S’pore shares dip, with Jardine Matheson leading losses, ahead of earnings

SINGAPORE – Stocks in Singapore fell minimally on Oct 15 ahead of earnings results, led by Jardine Matheson and its subsidiary DFI Retail Group, while Chinese stocks fell sharply amid a fading optimism on fiscal stimulus.

The benchmark Straits Times Index (STI) fell 0.01 per cent or 0.44 point to 3,595.47. Across the broader market, losers outnumbered gainers 350 to 235, after 1.7 billion securities worth $1.3 billion changed hands.
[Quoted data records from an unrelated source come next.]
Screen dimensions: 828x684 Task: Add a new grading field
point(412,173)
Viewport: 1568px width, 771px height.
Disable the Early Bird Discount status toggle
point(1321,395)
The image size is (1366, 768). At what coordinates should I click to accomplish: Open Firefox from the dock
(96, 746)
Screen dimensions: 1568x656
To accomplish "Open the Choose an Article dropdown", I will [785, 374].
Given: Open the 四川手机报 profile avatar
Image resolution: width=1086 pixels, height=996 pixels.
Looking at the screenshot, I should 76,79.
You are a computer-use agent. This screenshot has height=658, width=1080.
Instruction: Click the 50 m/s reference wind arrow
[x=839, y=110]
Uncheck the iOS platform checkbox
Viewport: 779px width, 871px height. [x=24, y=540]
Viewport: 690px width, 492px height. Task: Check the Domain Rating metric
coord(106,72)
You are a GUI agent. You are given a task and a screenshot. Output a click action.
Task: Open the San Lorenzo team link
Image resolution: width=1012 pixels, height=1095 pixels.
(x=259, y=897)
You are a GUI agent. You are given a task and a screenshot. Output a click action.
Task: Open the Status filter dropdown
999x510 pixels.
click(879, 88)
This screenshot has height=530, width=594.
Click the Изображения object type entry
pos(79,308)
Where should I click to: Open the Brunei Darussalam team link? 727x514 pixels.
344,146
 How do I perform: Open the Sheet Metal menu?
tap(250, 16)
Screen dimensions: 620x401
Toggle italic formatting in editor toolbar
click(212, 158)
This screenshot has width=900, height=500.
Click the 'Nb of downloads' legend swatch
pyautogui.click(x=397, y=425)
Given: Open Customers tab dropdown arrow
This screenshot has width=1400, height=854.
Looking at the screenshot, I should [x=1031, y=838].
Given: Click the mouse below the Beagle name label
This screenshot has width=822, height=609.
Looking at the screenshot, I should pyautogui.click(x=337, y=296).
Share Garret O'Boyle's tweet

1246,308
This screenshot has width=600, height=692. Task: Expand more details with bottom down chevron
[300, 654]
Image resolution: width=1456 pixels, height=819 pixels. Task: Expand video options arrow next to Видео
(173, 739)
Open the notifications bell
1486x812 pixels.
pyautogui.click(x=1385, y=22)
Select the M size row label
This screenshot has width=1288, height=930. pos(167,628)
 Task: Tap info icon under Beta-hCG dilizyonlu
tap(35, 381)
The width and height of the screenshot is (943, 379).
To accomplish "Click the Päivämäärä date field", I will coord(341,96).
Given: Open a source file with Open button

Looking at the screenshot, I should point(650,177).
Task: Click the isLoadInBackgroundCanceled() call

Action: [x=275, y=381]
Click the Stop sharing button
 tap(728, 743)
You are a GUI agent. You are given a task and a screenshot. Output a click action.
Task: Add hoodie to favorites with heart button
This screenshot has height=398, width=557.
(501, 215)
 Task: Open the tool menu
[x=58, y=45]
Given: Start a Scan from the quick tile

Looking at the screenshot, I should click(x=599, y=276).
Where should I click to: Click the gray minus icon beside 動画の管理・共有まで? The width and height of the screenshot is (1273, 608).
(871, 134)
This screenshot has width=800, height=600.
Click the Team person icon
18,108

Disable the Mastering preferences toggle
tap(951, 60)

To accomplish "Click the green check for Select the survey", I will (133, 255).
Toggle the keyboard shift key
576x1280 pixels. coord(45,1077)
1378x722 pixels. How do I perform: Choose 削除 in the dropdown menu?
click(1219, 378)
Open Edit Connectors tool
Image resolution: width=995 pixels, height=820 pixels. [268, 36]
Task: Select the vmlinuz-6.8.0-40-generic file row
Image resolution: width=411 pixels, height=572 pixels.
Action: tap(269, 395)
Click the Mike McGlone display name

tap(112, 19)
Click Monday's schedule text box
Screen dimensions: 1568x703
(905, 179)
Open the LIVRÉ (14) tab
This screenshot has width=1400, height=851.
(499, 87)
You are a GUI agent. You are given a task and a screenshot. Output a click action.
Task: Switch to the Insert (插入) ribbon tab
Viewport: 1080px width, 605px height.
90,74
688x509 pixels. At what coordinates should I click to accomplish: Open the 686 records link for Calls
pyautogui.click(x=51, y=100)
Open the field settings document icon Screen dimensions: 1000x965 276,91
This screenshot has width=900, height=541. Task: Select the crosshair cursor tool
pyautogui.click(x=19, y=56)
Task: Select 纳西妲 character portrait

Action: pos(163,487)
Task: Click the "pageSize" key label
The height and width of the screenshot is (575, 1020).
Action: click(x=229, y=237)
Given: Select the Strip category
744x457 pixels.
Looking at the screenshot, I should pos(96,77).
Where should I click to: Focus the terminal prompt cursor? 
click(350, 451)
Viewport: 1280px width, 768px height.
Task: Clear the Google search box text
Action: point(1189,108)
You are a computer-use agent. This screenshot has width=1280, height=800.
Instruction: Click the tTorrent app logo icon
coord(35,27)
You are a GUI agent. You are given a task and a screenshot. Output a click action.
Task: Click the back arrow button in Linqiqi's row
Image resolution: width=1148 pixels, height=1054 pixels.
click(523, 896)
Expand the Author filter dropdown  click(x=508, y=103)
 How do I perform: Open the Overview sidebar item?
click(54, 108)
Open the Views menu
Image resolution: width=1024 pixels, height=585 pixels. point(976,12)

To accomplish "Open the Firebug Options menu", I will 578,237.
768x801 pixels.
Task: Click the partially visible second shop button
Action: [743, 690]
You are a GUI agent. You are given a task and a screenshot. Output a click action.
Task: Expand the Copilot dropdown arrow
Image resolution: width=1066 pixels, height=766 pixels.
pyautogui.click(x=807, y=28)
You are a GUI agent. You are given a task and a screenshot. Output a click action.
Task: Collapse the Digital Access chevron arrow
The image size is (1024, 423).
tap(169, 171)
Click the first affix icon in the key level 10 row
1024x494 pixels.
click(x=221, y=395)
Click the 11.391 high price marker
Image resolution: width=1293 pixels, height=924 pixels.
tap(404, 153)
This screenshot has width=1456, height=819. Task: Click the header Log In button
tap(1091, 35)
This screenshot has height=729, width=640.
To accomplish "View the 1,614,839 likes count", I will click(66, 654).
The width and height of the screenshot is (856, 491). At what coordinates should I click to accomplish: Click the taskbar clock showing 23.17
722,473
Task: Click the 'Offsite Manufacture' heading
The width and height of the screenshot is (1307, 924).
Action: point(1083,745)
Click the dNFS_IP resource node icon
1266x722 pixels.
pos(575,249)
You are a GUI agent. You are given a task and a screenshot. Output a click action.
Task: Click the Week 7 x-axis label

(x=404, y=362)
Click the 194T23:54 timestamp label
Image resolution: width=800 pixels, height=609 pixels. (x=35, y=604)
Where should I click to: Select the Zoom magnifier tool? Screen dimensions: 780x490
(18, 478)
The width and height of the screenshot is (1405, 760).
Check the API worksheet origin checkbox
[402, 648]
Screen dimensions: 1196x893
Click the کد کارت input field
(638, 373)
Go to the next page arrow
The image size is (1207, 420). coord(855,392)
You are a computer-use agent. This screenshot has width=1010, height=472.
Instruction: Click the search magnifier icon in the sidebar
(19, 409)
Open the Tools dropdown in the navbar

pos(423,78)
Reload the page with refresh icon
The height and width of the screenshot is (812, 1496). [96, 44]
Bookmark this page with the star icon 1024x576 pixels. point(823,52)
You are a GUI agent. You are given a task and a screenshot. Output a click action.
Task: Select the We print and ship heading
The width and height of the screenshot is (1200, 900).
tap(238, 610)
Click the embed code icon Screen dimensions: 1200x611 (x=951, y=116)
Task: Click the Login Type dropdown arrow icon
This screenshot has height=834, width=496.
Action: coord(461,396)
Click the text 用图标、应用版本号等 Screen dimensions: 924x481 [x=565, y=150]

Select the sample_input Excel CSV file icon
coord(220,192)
Ms Ipek Ozkardeskaya, senior analyst at Swissquote Bank, said: “Enthusiasm around the Chinese stimulus measures fade, as investors digest the fact that the Chinese authorities didn’t give a headline number about what they expect to spend to prop up their economy.”

Major exchanges in China all closed in the red. Shanghai Stock Exchange Composite Index closed 2.5 per cent lower, while Shenzhen Stock Exchange Composite Index was down 2.1 per cent.

“Copper futures come down gradually on fading China optimism, as iron ore futures consolidate in Singapore,” Ms Ozkardeskaya added.

Elsewhere in Asia, key indexes were largely up. The FTSE Bursa Malaysia KLCI was up 0.3 per cent, and the Nikkei 225 rose 0.8 per cent.

On the STI, Jardine Matheson, with a significant exposure in China market, was the biggest loser, down 2.4 per cent, or US$0.90 at US$36.96. Its subsidiary DFI Retail Group was the second-biggest loser, down 1.9 per cent, or US$0.04, at US$2.10.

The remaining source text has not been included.